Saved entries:
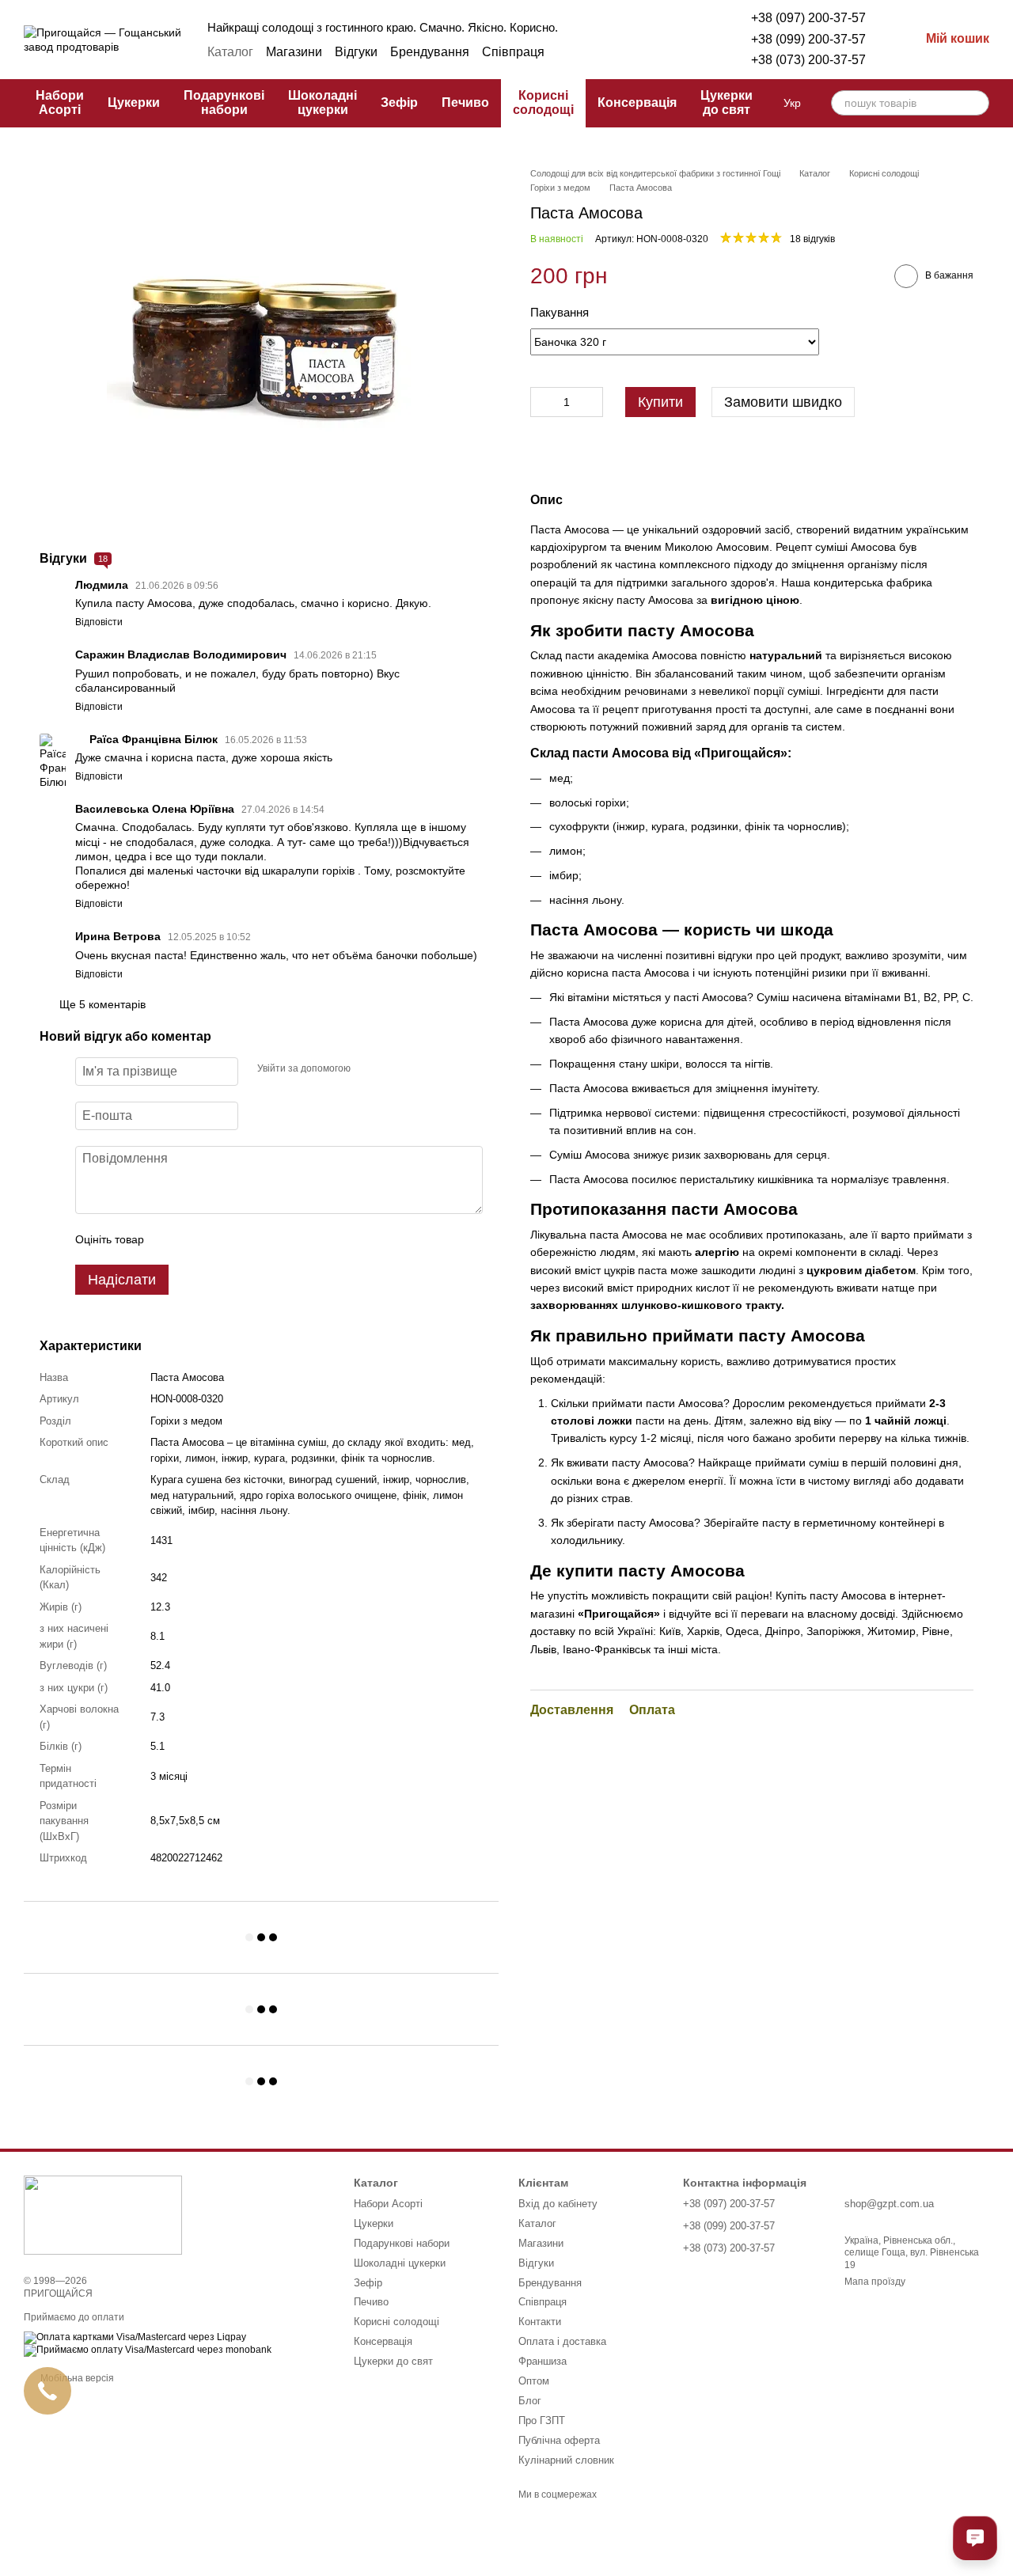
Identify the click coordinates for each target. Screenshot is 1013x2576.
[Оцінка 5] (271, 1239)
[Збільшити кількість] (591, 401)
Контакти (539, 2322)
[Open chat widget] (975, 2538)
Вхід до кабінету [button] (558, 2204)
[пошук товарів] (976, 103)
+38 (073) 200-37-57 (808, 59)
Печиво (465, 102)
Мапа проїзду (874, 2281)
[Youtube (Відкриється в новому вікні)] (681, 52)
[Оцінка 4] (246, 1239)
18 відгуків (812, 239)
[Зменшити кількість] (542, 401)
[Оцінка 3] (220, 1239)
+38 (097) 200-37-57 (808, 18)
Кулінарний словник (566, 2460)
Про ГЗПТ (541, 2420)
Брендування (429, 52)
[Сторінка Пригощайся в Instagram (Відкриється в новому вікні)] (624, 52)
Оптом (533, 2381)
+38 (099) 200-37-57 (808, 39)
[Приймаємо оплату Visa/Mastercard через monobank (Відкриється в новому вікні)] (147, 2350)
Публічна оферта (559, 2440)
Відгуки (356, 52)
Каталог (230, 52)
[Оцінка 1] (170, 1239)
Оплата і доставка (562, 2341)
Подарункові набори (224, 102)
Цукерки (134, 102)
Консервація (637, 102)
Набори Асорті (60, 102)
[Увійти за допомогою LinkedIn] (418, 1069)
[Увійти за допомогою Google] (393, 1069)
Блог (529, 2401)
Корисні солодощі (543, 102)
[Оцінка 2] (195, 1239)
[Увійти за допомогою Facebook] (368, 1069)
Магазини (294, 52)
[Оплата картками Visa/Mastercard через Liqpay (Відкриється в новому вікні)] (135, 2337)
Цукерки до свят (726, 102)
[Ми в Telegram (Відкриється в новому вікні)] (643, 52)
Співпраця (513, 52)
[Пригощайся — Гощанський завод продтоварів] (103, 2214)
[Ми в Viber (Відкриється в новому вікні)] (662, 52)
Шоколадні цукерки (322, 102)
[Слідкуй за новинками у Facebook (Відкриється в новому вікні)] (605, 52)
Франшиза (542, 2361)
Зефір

Action item - Only lines with the word "Mastercard" are wanted; pull each of them from the records.

Exercise result -
[Приймаємо оплату Visa/Mastercard через monobank (Відкриється в новому вікні)] (147, 2350)
[Оплата картками Visa/Mastercard через Liqpay (Відкриється в новому вікні)] (135, 2337)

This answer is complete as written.